Although this sweeping account of the histories of the native peoples of the West may be considered outside the usual field of interest for Westerners, it nevertheless offers a thorough, and thoroughly valuable, historical, and pre-historical, background to the later 19th century period where the interaction with Indians is concerned. Calloway begins with the arrival of people thousands of years ago and ends with the early years of the 19th century. The narrative covers the first inhabitants and their pursuit of game; the diffusion of corn and how it transformed Indian life; the resistance to Spanish colonialism; French-Indian relations in the heart of the continent; the diffusion of horses and horse culture; the collision of rival European empires and the experiences of Indians whose homelands became imperial borderlands; and the dramatic events between the American Revolution and Lewis and Clark (c1805).

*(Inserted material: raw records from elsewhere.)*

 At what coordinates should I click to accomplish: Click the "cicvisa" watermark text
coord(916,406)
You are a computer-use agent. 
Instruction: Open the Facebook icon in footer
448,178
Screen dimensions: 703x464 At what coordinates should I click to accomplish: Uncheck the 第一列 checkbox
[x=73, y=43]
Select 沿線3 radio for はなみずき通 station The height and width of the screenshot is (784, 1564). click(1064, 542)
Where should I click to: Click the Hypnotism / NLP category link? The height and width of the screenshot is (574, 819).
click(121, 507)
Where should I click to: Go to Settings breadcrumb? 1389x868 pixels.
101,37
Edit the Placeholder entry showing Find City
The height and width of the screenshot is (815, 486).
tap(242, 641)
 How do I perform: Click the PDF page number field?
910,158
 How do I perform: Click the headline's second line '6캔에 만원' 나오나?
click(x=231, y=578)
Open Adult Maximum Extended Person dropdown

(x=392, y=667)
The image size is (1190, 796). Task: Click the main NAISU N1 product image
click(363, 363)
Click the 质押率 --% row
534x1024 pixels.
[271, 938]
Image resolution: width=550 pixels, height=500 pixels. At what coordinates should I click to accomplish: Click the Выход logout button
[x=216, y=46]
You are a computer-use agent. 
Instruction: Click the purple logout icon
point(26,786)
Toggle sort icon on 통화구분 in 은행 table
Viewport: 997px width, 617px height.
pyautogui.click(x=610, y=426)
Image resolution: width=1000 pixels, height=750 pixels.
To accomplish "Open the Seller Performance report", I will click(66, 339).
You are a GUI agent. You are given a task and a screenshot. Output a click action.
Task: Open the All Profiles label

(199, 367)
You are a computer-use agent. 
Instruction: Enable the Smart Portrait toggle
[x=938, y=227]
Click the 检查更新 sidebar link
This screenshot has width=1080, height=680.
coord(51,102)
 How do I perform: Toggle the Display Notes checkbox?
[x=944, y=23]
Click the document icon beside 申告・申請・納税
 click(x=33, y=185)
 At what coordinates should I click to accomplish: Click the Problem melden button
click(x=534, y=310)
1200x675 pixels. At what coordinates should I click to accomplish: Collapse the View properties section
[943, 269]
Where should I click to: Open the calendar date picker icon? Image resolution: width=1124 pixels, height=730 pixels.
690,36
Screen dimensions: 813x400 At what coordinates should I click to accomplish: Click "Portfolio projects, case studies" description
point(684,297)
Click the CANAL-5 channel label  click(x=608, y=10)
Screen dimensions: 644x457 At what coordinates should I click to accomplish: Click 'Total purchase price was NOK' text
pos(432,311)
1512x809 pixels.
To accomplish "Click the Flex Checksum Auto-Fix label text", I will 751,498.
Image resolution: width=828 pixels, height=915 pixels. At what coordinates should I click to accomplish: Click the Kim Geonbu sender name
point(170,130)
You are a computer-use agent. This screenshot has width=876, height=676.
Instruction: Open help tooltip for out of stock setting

The scope of the book is – not surprisingly – monumental, but Calloway masters his subject with a fluid integration of a wide range of oral and archival sources from across the West. The narrative blends ethnohistory, colonial history and frontier history and integrates the disciplines of archaeology, anthropology, environmental science and history in a vast panorama.
There are three parts to the book: The West before 1500; Invaders South and North – 1500-1730; Winning and Losing in the West – 1700-1800.
The West was a series of homelands and frontiers; there was a long and unbroken continuum. Readers of Western histories that focus on the 19th century are accustomed to events that flow east to west. The important events in this book more often follow a south to north direction and chronology and cover great periods of time.
For Westerners, particularly those with a special interest in the native peoples, this scholarly work should be reading of considerable value as it provides the immense historical background to the understanding of the native cultures, and so to their interactions with other cultures in the 19th century.
There are over 160 pages of notes and bibliography and the book has received at least six book awards.